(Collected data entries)
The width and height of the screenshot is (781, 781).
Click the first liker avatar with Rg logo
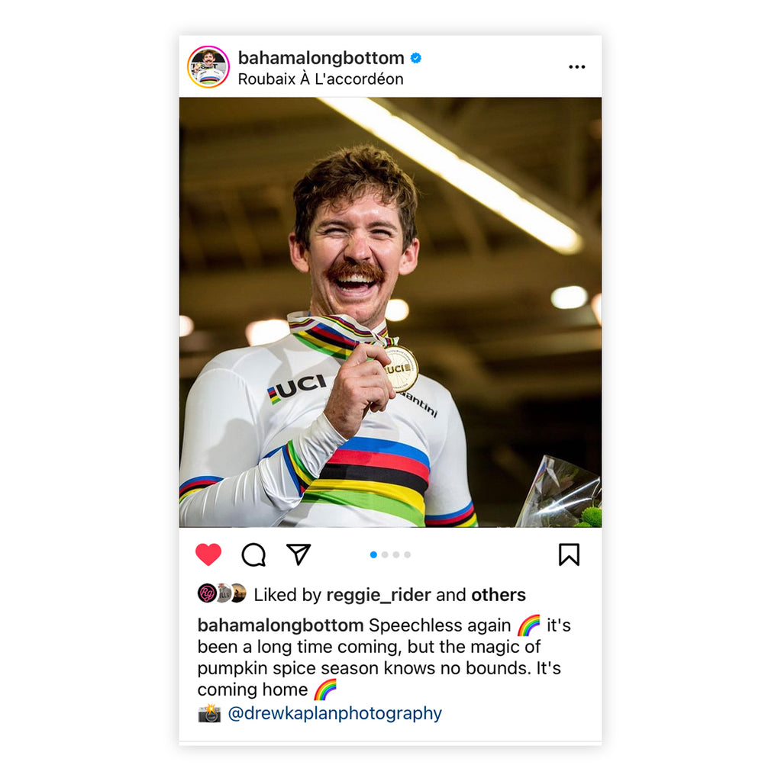pyautogui.click(x=207, y=593)
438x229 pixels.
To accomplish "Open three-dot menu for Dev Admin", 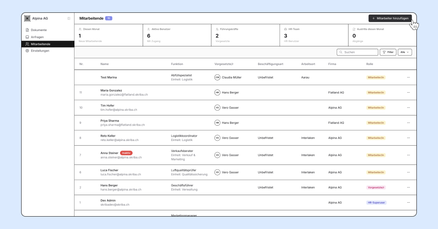I will (x=408, y=202).
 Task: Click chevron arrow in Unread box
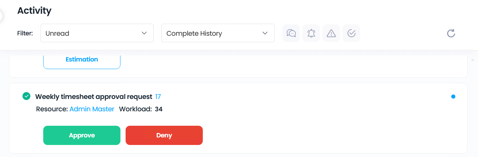[x=144, y=33]
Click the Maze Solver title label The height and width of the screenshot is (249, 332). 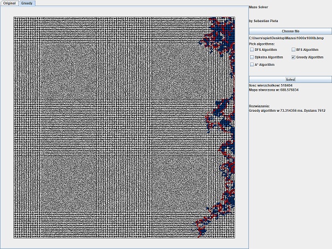click(x=258, y=7)
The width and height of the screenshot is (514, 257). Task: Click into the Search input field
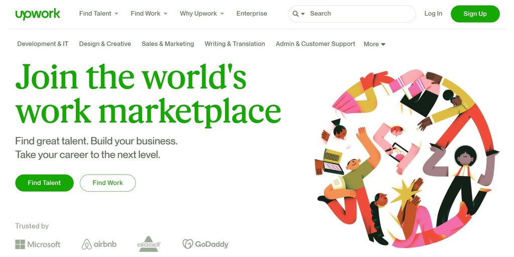[x=360, y=14]
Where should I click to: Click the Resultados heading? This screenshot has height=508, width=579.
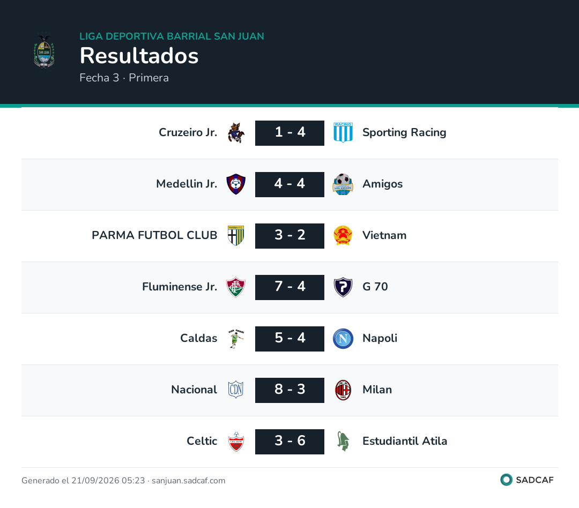click(x=139, y=56)
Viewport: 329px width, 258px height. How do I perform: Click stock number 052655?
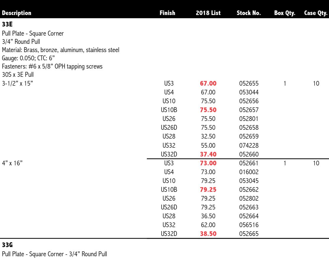click(x=248, y=84)
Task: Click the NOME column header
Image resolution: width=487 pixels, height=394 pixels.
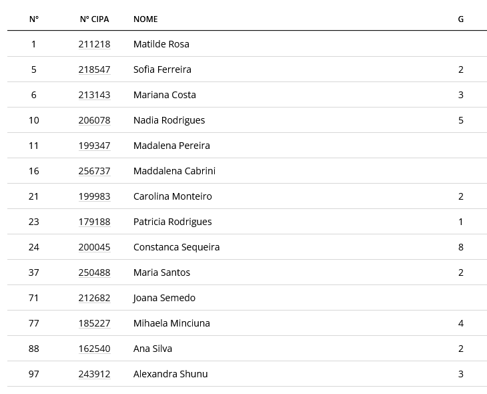Action: [145, 19]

**Activity**: Restate, word for word, each line from the one with "Task: Click the NOME column header" to the end of the entries, both included, and keep every picture out.

**Response area**:
Task: Click the NOME column header
Image resolution: width=487 pixels, height=394 pixels.
Action: [145, 19]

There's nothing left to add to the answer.